→ What you will do:
According to the April 2014 Tracking Tribune newsletter, what award did the "Tracking in Action" video series receive?

Tracking Tribune Newsletter #4 - April 2014
In January 2014, CDC’s Environmental Public Health Tracking Program was recognized for two separate achievements at the NCEH/ATSDR Honor Awards Ceremony. The “Tracking in Action” video series was awarded “Excellence in Communications” for setting itself apart from other communications products with its high-caliber production quality, variety of content, dynamic videography, and plain language scripting focusing on the positive impact of the Tracking Network on environmental health. The Tracking Program also received an award for “Excellence in Information Technology” for the National Environmental Public Health Tracking Network and its unique design approach to environmental public health and surveillance systems. Both awards highlight the Tracking Program’s efforts in developing innovative tools, developing new technologies, and keeping the public informed, safe, and healthy.
Since 2009, the Association of State and Territorial Health Officials (ASTHO)External has partnered with CDC’s Environmental Public Health Tracking Program to offer mentorship opportunities through a peer-to-peer fellowship program. This innovative program pairs existing CDC-funded environmental public health tracking grantees with fellows from state or local health departments not currently funded by the CDC tracking program. The fellowship fosters collaboration between health departments through knowledge sharing and the development of pilot projects to positively impact environmental health.

→ Input data:
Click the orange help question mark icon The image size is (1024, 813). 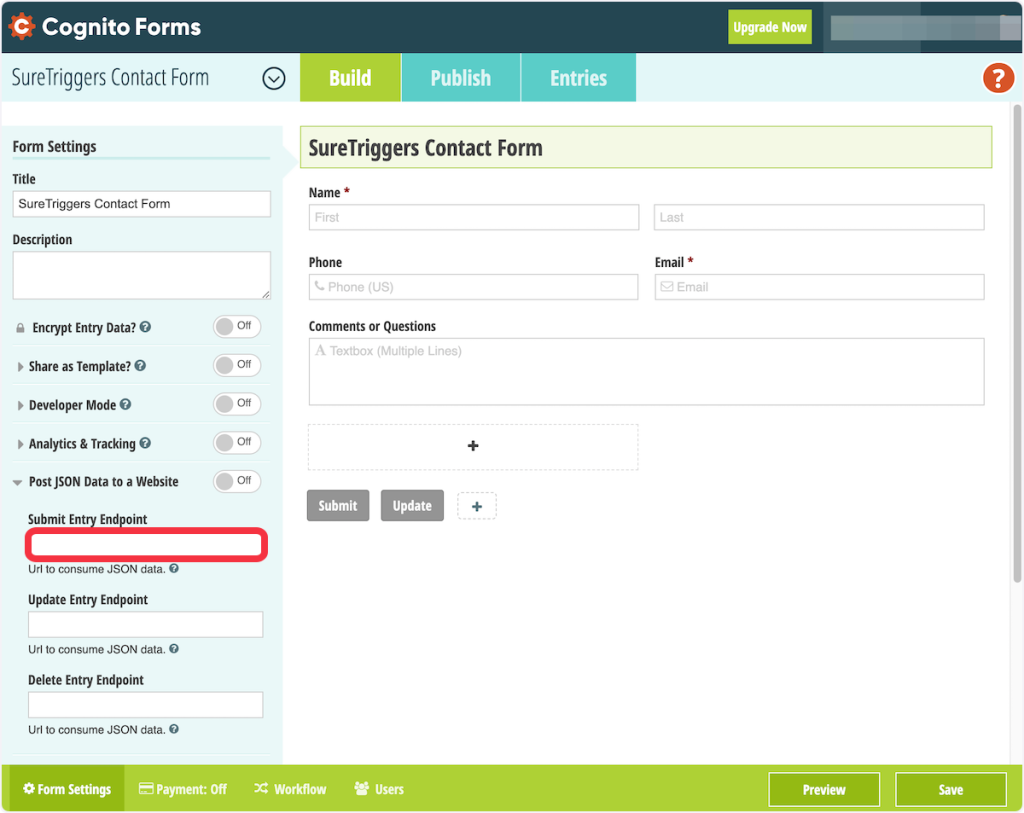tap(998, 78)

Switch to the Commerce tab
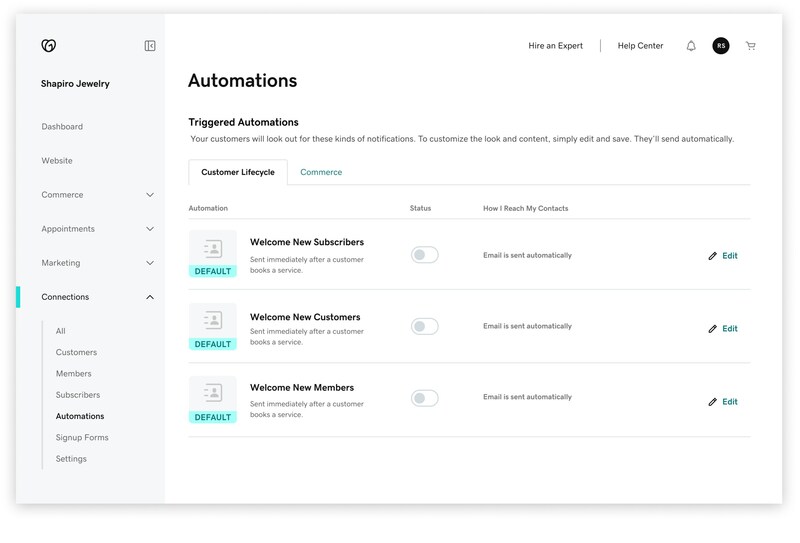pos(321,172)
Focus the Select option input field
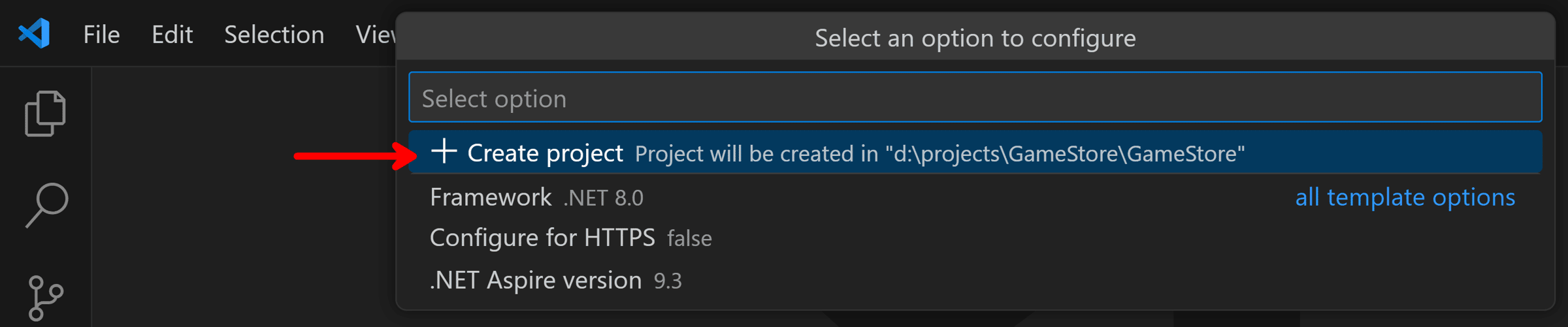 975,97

→ Written response:
"Excellence in Communications"